Contrariamente a quanto fatto da alcuni suoi competitor che hanno scelto di installare gli scrubber, per conformarsi a quanto richiesto dall’IMO 2020, nella seconda metà del prossimo anno OOCL ha annunciato che inizierà il passaggio graduale della sua flotta di circa 100 navi portacontainer verso il consumo di combustibile a basso tenore di zolfo nonché l’introduzione di un Bunker Recovery Surcharge per sostenere i maggiori costi che ne deriveranno.
Alcuni operatori globali di navi portacontainer hanno recentemente annunciato che adotteranno gli scrubber per consentire alle loro navi di continuare a bruciare olio combustibile pesante meno costoso (HFO) quando dal 1 gennaio 2020 il massimo tenore di zolfo allo 0,5% di zolfo diventerà obbligatorio su scala mondiale. La consociata Cosco non ha invece fatto riferimento a questa tecnologia sebbene abbia stimato che il costo aggiuntivo di conformità con IMO 2020 per le sue navi potrebbe essere superiore a “mezzo miliardo di dollari”.

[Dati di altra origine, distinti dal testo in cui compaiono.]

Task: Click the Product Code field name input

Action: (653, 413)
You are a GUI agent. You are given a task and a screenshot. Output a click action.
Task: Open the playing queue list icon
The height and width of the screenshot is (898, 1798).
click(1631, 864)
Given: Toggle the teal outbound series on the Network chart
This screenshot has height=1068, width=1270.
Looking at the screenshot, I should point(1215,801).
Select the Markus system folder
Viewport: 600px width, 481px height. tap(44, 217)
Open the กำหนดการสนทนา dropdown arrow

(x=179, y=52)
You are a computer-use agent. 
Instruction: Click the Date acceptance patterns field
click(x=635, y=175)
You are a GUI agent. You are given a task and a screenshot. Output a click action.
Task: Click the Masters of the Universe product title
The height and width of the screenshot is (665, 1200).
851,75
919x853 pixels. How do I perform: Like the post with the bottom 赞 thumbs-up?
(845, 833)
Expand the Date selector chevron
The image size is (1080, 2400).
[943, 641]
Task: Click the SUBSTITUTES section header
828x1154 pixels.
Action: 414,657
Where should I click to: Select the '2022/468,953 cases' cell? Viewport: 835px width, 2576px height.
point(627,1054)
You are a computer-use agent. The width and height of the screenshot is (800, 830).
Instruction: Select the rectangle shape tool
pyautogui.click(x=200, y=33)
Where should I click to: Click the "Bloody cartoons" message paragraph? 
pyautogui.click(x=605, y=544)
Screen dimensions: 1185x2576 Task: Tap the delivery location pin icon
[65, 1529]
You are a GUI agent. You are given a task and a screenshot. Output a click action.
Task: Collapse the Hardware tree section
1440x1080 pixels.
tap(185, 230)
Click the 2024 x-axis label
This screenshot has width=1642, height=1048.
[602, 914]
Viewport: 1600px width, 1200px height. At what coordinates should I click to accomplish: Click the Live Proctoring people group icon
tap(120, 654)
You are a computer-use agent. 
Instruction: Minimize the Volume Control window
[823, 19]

Allo stesso tempo OOCL ritiene che nell’attuale contesto industriale il livello dei costi nel settore sia arrivato a dei livelli che ne mettono a rischio la sopravvivenza e che i caricatori ed i consumatori dovranno prepararsi a sostenere gli oneri aggiuntivi che certamente deriveranno dall’applicazione di queste nuove più stringenti normative.
In vista dell’aumento dei costi operativi e della continua tendenza al rialzo del prezzo del bunker OOCL ha annunciato l’introduzione di un meccanismo per il recupero dei costi del bunker, senza precisare né i tempi di introduzione di questo meccanismo né il suo importo, che comunque – è stato anticipato – terrà conto di fattori quali il tipo di fuel, le oscillazioni dei prezzi, le dimensioni e l’utilizzo delle navi. Le mosse di OOCL relative a meccanismi di recupero dei maggiori costi per il bunker seguono quelle già annunciate da Maersk Line, Hapag Lloyd e CMA CGM.